* **Try it**
Every entry must be given again exactly as it is written.

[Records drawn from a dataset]
|---|

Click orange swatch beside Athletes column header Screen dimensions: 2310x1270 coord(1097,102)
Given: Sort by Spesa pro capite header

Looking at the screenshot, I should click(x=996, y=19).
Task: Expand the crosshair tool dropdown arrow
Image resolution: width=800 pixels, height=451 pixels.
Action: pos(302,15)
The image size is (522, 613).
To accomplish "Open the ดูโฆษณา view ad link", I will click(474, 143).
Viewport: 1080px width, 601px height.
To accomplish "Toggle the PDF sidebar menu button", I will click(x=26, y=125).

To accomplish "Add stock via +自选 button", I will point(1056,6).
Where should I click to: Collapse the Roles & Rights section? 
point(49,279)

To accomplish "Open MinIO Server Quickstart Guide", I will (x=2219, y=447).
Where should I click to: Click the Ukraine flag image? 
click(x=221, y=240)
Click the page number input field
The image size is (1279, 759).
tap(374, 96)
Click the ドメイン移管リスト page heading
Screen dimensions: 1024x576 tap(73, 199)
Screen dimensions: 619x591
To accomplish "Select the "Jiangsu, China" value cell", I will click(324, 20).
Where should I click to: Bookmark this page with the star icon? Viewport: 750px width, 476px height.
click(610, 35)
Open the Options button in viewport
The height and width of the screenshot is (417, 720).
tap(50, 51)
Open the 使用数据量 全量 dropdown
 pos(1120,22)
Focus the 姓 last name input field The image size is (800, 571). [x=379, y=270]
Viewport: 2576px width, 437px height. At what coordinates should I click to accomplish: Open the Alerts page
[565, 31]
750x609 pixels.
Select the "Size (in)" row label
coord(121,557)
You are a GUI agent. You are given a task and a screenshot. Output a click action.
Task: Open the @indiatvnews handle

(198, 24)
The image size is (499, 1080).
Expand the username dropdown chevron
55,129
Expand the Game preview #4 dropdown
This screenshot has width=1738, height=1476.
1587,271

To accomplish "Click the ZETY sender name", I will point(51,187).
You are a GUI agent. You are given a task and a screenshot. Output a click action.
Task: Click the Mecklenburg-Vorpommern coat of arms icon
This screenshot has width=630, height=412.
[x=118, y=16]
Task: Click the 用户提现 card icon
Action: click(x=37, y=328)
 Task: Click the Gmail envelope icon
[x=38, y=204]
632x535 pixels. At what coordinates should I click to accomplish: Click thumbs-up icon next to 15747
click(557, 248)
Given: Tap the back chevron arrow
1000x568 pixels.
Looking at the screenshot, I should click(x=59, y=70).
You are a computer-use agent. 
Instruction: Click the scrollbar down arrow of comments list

|---|

* **Task answer**
Click orange swatch beside Athletes column header Screen dimensions: 2310x1270 coord(1097,102)
Given: Sort by Spesa pro capite header

Looking at the screenshot, I should click(x=996, y=19).
Task: Expand the crosshair tool dropdown arrow
Image resolution: width=800 pixels, height=451 pixels.
Action: pos(302,15)
The image size is (522, 613).
To accomplish "Open the ดูโฆษณา view ad link", I will click(474, 143).
Viewport: 1080px width, 601px height.
To accomplish "Toggle the PDF sidebar menu button", I will click(x=26, y=125).

To accomplish "Add stock via +自选 button", I will point(1056,6).
Where should I click to: Collapse the Roles & Rights section? 
point(49,279)

To accomplish "Open MinIO Server Quickstart Guide", I will (x=2219, y=447).
Where should I click to: Click the Ukraine flag image? 
click(x=221, y=240)
Click the page number input field
The image size is (1279, 759).
tap(374, 96)
Click the ドメイン移管リスト page heading
Screen dimensions: 1024x576 tap(73, 199)
Screen dimensions: 619x591
To accomplish "Select the "Jiangsu, China" value cell", I will click(324, 20).
Where should I click to: Bookmark this page with the star icon? Viewport: 750px width, 476px height.
click(610, 35)
Open the Options button in viewport
The height and width of the screenshot is (417, 720).
tap(50, 51)
Open the 使用数据量 全量 dropdown
 pos(1120,22)
Focus the 姓 last name input field The image size is (800, 571). [x=379, y=270]
Viewport: 2576px width, 437px height. At what coordinates should I click to accomplish: Open the Alerts page
[565, 31]
750x609 pixels.
Select the "Size (in)" row label
coord(121,557)
You are a GUI agent. You are given a task and a screenshot. Output a click action.
Task: Open the @indiatvnews handle

(198, 24)
The image size is (499, 1080).
Expand the username dropdown chevron
55,129
Expand the Game preview #4 dropdown
This screenshot has width=1738, height=1476.
1587,271

To accomplish "Click the ZETY sender name", I will point(51,187).
You are a GUI agent. You are given a task and a screenshot. Output a click action.
Task: Click the Mecklenburg-Vorpommern coat of arms icon
This screenshot has width=630, height=412.
[x=118, y=16]
Task: Click the 用户提现 card icon
Action: click(x=37, y=328)
 Task: Click the Gmail envelope icon
[x=38, y=204]
632x535 pixels. At what coordinates should I click to accomplish: Click thumbs-up icon next to 15747
click(557, 248)
Given: Tap the back chevron arrow
1000x568 pixels.
Looking at the screenshot, I should click(x=59, y=70).
You are a computer-use agent. 
Instruction: Click the scrollbar down arrow of comments list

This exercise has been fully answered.